- **Assigned task**
Pull out every line in the data that has the string "blue" in it.

- **Material for the task**
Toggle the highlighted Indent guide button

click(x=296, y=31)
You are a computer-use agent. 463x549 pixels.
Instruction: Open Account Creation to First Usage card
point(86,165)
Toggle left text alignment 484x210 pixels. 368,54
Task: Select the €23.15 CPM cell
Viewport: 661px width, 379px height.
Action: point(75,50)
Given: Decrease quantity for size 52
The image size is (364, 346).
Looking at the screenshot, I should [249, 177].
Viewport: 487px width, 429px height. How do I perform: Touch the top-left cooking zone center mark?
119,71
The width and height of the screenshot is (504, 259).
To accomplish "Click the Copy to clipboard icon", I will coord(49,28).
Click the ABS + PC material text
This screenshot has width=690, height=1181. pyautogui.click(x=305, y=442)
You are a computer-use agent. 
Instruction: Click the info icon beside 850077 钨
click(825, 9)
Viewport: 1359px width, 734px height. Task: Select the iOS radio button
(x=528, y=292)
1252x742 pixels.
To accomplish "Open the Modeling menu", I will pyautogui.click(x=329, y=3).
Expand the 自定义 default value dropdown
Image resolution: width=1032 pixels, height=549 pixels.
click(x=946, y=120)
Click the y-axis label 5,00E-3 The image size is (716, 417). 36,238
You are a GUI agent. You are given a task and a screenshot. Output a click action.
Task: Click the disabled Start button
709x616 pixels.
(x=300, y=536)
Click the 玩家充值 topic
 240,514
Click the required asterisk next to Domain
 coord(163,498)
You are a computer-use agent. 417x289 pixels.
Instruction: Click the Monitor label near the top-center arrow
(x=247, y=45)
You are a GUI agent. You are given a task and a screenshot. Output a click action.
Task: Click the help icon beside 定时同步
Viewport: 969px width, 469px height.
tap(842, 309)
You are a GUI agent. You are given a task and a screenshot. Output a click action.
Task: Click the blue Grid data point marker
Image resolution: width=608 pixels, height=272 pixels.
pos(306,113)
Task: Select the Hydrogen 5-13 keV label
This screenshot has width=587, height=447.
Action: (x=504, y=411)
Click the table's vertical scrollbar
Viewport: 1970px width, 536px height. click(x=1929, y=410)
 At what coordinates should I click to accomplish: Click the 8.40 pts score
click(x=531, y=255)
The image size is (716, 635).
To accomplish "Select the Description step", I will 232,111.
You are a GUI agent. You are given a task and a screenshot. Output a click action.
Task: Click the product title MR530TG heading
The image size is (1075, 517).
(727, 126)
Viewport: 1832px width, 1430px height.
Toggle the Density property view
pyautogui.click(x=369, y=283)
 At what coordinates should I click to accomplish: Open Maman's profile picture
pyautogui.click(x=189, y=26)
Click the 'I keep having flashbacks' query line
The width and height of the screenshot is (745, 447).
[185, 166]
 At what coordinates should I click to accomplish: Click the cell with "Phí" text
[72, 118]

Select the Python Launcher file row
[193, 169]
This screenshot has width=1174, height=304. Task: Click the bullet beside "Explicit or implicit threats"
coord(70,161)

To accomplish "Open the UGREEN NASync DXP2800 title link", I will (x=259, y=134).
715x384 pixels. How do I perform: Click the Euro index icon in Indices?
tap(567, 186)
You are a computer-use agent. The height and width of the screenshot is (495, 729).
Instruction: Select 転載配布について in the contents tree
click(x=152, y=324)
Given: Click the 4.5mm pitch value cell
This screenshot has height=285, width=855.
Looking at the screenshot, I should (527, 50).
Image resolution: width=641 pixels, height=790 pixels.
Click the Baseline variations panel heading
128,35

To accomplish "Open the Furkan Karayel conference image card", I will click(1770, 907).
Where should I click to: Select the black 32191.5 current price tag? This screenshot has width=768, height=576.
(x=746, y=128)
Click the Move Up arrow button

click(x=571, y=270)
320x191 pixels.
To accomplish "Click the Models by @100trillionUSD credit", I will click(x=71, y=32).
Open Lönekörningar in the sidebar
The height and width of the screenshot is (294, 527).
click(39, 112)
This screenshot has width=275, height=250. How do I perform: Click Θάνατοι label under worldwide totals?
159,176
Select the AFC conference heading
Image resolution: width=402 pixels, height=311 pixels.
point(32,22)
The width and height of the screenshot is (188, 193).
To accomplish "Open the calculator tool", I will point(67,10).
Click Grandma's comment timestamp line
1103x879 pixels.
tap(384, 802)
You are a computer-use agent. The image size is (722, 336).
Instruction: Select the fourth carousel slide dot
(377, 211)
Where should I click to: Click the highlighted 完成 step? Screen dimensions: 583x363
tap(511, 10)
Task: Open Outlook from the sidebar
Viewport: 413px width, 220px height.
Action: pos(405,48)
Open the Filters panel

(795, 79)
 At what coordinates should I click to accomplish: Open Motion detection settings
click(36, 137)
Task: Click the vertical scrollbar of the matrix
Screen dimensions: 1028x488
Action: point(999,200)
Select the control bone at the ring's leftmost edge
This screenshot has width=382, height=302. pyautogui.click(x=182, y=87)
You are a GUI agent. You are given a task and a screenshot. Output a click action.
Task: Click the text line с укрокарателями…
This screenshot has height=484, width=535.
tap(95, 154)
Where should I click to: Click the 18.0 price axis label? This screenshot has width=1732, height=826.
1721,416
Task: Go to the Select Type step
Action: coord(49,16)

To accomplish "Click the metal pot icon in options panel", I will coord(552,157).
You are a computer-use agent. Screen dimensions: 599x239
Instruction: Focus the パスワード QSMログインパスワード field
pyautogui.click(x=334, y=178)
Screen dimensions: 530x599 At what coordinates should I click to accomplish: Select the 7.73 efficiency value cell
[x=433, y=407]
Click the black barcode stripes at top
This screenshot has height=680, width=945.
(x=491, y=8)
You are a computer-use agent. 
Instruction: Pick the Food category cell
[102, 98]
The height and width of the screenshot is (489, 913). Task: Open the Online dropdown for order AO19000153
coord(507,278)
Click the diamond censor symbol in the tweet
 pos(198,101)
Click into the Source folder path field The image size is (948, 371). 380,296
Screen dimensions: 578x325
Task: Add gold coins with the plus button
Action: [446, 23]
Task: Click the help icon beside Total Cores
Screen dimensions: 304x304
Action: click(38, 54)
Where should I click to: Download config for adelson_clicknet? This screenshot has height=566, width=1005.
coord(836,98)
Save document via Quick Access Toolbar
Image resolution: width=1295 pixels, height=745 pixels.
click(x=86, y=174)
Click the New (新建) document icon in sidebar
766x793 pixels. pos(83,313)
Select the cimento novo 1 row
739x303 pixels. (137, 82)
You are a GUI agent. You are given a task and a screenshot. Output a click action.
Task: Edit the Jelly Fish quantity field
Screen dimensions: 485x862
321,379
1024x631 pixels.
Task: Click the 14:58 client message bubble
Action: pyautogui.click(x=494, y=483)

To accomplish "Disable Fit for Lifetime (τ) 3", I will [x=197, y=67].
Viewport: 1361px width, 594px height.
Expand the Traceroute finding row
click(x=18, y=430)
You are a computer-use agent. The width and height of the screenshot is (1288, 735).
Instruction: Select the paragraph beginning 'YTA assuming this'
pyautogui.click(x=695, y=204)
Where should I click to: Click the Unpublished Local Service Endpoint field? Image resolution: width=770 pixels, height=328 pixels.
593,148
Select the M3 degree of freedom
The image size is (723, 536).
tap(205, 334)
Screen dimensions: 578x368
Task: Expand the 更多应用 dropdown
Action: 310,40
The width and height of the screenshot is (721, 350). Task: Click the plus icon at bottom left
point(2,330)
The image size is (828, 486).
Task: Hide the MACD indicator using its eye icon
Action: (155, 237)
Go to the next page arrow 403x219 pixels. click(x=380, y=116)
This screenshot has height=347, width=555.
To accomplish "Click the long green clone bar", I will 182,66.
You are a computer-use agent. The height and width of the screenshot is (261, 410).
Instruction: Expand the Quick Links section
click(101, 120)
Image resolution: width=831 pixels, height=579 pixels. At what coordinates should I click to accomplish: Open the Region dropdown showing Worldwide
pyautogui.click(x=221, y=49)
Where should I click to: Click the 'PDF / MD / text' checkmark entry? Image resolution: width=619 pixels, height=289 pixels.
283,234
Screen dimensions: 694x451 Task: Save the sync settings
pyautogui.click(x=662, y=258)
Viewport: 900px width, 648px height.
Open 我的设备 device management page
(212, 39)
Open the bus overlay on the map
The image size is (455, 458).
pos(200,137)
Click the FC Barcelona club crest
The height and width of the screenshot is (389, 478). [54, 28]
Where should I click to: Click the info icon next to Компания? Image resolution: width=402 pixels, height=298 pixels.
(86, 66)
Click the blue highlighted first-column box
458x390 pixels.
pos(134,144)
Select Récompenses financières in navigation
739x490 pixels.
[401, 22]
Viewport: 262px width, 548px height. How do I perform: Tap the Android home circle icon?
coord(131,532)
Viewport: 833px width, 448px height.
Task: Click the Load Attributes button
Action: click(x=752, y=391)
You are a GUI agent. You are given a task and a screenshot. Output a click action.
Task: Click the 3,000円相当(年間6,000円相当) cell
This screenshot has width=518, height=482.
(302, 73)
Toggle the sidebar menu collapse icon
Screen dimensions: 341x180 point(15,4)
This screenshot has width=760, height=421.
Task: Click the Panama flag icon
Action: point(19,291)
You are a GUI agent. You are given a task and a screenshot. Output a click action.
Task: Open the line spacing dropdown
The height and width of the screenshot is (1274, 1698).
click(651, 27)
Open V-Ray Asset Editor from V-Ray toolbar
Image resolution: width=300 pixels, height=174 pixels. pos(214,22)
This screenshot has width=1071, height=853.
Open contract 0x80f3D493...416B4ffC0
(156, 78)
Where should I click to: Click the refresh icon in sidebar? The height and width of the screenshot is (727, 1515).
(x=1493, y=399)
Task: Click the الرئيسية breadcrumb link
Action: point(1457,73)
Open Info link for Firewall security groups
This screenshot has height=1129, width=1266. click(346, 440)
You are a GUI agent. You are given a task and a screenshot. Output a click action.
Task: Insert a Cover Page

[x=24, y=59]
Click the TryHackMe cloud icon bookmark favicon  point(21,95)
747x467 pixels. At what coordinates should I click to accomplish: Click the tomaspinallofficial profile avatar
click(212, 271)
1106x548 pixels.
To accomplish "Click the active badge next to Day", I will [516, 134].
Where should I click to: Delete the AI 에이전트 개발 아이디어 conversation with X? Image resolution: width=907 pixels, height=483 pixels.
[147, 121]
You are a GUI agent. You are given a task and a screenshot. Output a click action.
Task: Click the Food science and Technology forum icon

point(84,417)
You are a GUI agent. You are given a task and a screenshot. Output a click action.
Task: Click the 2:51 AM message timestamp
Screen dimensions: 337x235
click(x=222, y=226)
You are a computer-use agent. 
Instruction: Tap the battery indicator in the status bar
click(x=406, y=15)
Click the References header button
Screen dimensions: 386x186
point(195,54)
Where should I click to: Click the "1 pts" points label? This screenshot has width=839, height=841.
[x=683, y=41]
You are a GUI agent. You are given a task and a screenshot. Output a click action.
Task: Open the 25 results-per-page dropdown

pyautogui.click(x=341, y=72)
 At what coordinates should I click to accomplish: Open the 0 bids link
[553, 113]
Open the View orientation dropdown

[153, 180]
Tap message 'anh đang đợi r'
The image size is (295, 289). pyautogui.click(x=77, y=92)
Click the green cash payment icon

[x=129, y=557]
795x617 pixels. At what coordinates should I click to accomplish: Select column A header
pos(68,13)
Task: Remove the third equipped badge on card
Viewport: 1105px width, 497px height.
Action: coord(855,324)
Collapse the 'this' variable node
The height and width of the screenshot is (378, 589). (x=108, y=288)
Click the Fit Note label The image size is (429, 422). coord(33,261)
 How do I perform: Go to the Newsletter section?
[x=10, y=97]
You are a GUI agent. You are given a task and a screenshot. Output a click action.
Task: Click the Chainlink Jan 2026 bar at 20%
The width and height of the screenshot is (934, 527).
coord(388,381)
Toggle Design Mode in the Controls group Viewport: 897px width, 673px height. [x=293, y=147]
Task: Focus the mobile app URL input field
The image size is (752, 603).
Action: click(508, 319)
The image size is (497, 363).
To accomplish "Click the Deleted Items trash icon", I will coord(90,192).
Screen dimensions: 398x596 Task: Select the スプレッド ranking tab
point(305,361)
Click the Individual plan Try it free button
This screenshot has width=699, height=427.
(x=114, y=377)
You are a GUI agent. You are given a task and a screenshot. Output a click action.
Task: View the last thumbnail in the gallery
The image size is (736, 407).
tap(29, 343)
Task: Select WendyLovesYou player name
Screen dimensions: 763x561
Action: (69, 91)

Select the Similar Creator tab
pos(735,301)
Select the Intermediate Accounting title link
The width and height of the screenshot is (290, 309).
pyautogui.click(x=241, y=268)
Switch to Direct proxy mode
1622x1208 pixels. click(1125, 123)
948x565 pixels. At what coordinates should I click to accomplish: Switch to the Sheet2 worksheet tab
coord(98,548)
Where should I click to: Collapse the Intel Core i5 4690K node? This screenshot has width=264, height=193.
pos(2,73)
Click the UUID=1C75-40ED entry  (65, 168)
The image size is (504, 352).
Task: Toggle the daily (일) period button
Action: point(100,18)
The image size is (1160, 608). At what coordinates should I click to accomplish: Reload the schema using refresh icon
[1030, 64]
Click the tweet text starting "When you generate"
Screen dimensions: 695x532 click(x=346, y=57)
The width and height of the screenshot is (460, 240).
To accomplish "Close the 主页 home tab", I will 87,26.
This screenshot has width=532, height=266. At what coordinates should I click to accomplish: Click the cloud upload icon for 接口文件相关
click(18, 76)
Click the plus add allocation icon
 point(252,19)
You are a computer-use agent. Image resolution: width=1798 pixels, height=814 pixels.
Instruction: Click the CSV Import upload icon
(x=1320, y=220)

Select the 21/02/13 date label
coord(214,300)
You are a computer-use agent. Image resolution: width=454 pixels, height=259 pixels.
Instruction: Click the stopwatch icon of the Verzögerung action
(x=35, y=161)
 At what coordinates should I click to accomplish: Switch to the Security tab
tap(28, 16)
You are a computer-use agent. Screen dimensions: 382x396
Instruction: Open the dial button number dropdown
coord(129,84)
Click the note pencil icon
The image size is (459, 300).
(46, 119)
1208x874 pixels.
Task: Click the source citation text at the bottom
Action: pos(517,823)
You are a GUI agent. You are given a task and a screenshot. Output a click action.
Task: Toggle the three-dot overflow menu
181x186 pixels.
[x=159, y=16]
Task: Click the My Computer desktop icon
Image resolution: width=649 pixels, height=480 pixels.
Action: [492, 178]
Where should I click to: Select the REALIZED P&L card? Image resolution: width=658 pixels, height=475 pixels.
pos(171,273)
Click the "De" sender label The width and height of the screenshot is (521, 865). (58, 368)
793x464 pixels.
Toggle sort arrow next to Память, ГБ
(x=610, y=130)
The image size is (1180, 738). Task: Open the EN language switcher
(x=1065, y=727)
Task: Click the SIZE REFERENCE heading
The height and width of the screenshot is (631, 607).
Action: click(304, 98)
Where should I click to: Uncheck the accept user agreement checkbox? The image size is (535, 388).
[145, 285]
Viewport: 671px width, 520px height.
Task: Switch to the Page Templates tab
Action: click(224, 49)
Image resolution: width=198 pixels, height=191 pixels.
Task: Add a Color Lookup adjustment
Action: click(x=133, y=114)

- **Exercise response**
Task: Click the blue Grid data point marker
Click the blue highlighted first-column box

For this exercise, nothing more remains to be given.